[Stored items]
========

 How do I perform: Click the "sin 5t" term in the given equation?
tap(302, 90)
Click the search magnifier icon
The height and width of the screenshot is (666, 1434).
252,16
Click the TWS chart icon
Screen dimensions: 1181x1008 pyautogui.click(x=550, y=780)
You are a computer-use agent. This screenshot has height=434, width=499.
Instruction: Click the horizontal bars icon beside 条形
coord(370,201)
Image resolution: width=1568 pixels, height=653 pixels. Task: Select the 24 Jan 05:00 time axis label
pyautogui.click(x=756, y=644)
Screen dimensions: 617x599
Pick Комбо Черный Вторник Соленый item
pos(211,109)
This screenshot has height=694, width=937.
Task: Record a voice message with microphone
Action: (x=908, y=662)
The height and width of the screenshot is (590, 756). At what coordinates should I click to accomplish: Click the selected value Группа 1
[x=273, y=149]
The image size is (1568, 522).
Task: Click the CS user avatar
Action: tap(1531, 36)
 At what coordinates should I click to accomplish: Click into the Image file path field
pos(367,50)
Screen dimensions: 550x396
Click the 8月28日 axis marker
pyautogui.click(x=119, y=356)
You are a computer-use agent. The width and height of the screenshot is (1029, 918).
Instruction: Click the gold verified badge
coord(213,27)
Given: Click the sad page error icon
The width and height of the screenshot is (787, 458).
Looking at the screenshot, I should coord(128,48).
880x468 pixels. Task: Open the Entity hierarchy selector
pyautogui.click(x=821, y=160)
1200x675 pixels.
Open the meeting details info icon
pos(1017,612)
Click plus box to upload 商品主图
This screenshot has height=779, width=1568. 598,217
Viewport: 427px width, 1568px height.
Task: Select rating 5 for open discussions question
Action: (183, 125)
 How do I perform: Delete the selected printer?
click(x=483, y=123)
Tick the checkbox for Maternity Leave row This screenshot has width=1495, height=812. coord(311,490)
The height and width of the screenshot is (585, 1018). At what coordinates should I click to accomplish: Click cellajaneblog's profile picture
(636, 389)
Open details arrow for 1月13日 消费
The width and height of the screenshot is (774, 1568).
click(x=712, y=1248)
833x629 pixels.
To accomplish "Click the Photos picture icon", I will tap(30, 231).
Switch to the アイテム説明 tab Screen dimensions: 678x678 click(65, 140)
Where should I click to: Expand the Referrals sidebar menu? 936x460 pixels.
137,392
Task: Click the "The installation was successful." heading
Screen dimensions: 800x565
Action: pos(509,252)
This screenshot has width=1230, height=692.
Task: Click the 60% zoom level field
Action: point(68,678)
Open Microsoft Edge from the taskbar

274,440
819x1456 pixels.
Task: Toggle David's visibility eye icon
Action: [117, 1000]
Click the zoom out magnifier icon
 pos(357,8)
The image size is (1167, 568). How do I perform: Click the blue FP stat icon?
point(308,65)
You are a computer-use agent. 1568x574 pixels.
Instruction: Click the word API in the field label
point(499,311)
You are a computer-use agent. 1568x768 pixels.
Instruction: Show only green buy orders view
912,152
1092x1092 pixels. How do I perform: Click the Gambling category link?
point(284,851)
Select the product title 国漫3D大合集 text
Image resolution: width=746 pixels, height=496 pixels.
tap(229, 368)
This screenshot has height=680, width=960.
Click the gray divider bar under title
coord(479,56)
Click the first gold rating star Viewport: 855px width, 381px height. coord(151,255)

========

## [To do]
Look through the records above for the string "computer", then copy every line that has it.

## [The completed task]
You are a computer-use agent. This screenshot has height=434, width=499.
You are a computer-use agent. The width and height of the screenshot is (1029, 918).
You are a computer-use agent. 1568x574 pixels.
You are a computer-use agent. 1568x768 pixels.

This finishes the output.